● Texte extrait:
-------
Pour résumer la situation, la totalité de la monnaie existante sur Terre – la masse monétaire (monnaie papier + DAV = M1) – est inférieure au montant de la totalité des dettes. Or pour rembourser ces dettes, nous faisons des emprunts (avec taux d'intérêts) : nous ne faisons qu'accroître l'écart entre nos capacités réelles de remboursement et nos dettes. Sur Terre aujourd'hui, il y a l'immense majorité de ceux qui produisent toutes les richesses par leur travail et l'infime minorité des banquiers qui produit tout l'argent par jeux d'écriture. Pour consommer ce qu'elle produit, l'immense majorité emprunte tout l'argent à l'infime minorité. Mais l'immense majorité n'a pas compris un problème pourtant bien simple. C'est que si on s'endette éternellement, les taux d'intérêt s'accumulent éternellement et tout finit par appartenir aux banquiers ! C'est aussi bête que ça ! À un point que ce n'est pas croyable. Et parce que ce n'est pas croyable, la fête continue pour l'infime minorité. À moins qu'un jour, dans un éclair de lucidité, l'immense majorité ne réalise que parce qu'elle produit toutes les richesses, c'est à elle de produire tout l'argent par un simple jeu d'écriture… l’heure n’est plus de constater et de déplorer, mais de comprendre et d’agir.

 

Pour les laudateurs du capitalisme, les seigneurs de la finance transnationale, la monnaie-crédit est l'outil pour mobiliser et exploiter l’énergie humaine. L’iniquité, l’injustice, la pauvreté, la corruption et la dévastation de l’environnement naturel et social ont pour origine une cupidité soigneusement camouflée : la création monétaire par ce système absurde. Le pouvoir politique a remis aux banques son devoir de créer l’argent de la nation. Une élite bancaire internationale détient le pouvoir suprême de création monétaire. Cela lui donne le contrôle des destinées des nations et de l’économie mondiale. En fait, tous nos problèmes viennent de là. C’est parce que l’argent est prêté avec intérêt et avec pour seul objectif de faire des profits que nous observons l’absurdité d’investissement dans des technologies « gadget », alors que des besoins de base ne sont pas satisfaits.
-------
● Entrées extraites:
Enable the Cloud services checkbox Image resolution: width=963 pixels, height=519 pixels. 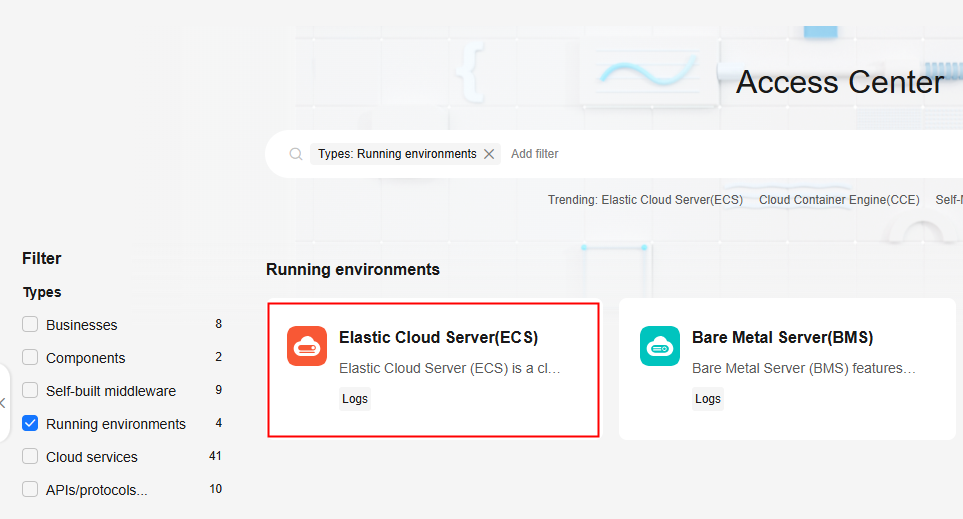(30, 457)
-------
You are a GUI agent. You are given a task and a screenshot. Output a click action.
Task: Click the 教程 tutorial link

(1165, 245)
-------
● Série de tâches:
- A) Résumez en deux phrases le texte sur la création monétaire.
- B) Prolongez le texte sur la création monétaire en reprenant après sa dernière phrase.
Les items proviennent d'une autre source.

● Résultats de l'exercice:
- A) La masse monétaire est inférieure au total des dettes, et emprunter avec intérêt pour les rembourser ne fait qu'accroître l'écart, si bien que tout finit par appartenir aux banquiers, qui produisent l'argent par jeux d'écriture alors que l'immense majorité produit les richesses par son travail. Le pouvoir politique a remis aux banques son devoir de créer l'argent, ce qui donne à une élite bancaire internationale le contrôle des nations et de l'économie mondiale, et le texte voit dans ce système l'origine de la pauvreté, de l'injustice et de la dévastation de l'environnement.

- B)
L'argent scriptural ou électronique est une bonne invention et il ne s'agit pas de les remettre en cause, mais au lieu d'avoir pour origine la plume (le clavier !) du banquier à l'état de dette, ils doivent naître sous la plume d'un organisme national à l'état d'argent serviteur. Pour qu'un gouvernement soit vraiment souverain, il faut qu'il reprenne son droit de créer une monnaie libre de dette. Le contrôle de la masse monétaire en circulation et donc la création de l'argent nécessaire aux activités bénéfiques est le droit régalien du pouvoir politique issu du débat démocratique. La capacité de battre monnaie sur un territoire et donc la création de la confiance dans l’échange est le premier devoir de tout gouvernement souverain. Pourquoi le gouvernement devrait-il payer de l’intérêt à un système bancaire privé pour l’usage de sa propre monnaie qu’il peut émettre lui-même sans intérêt et sans dette ?

 

Le fait que le gouvernement ait abandonné cette fonction aux banques privées est donc une trahison. Le gouvernement se refuse à lui-même un privilège qu’il a accordé aux banques par la loi, il se fait le serviteur des banquiers et méprise le peuple. L’objectif des banques privées n’est pas d’émettre l’argent en fonction des besoins de la population, mais de faire le plus de profits possibles, et d’amener gouvernements, collectivités locales, entreprises et individus à s’endetter.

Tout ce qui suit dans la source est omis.